Essa necessidade de um antagonista claro não fez bem a “House of Cards”. Ainda que a segunda temporada tenha sido toda baseada no confronto entre Frank e Raymond Tusk (Gerald McRaney, da série “This Is Us”), muitas outras subtramas eram permeadas durantes os episódios. A própria primeira temporada mostrava bem isso, pois não havia um vilão de fato, mas apenas os obstáculos que os Underwood precisavam enfrentar para chegar ao poder. O que vemos agora é um claro enfraquecimento na criatividade da trama (provavelmente devido à saída de Beau Willimon, criador da série e showrunner até o fim da quarta temporada). A narrativa estabelece lados bem definidos, não permitindo que o espectador decida quem ele acha que merece sua torcida.

Personagens demais

Mesmo se tratando de uma série sobre os bastidores sórdidos da política americana, “House of Cards” sempre soube trabalhar muito bem seus personagens, dando backgrounds e tempo de tela suficiente para que nos importássemos, ou ao menos conhecêssemos mais sobre aquelas pessoas. Mas à medida que os anos passaram, eram inseridos cada vez mais personagens, e o cuidado com eles acabou sendo reduzido. Um exemplo visível é Doug (Michael Kelly, “Evereste”), um dos papéis mais reconhecidamente profundos de toda a série, mas que foi cada vez mais perdendo o brilho – mesmo tendo papel fundamental neste desfecho.

Tudo isso resultou em uma matança desenfreada e muito mal trabalhada na quinta temporada, que se mantém aqui. Antes, a morte era algo extremamente profundo e expressivo, vide os assassinatos de Peter Russo (Corey Stoll, “O Primeiro Homem”) na primeira, e de Zoe Barnes (Kate Mara, “Quarteto Fantástico”) na segunda temporada.
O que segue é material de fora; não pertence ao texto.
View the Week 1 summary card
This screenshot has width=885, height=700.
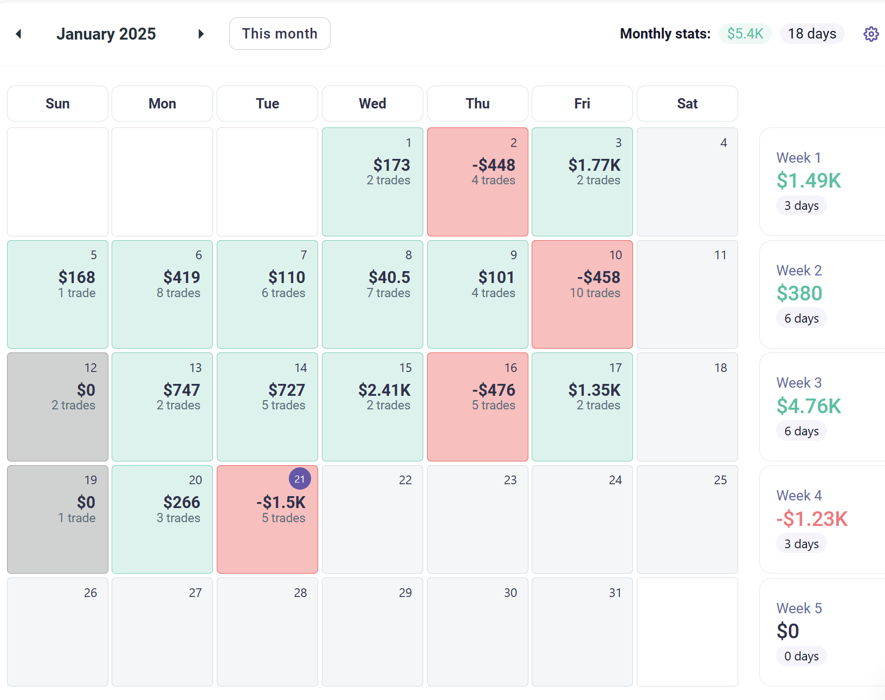click(x=822, y=182)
Depois, matar virou algo totalmente banal, tornando-se apenas mais uma ferramenta para o fraco roteiro das temporadas seguintes.

Veredito

É verdade que a sexta temporada de “House of Cards” possui qualidades: um episódio ali, uma cena acolá. A cena do uso do feminismo a seu favor, por exemplo, além de excelente, reitera toda a astúcia de Claire em usar o sentimento feminino como vantagem pessoal (como ela já havia feito anteriormente ao usar a morte da mãe para conquistar a indicação ao posto de candidata a vice-presidente no fim da quarta temporada).

Mas a queda de qualidade é visível. A obra não sabe nem ao menos o que quer ser, pois se vende como um desfecho para a história dos Underwood e nem isso é capaz de entregar (existe espaço para uma continuação que, embora surpreendente, não pode ser descartada). Robin Wright tenta, e sua Claire encontra bons momentos, mas nem uma atuação digna é capaz de salvar essa que foi, mas atualmente está bem longe do que se considera uma boa série. Uma pena uma produção de tamanha qualidade se encerrar assim.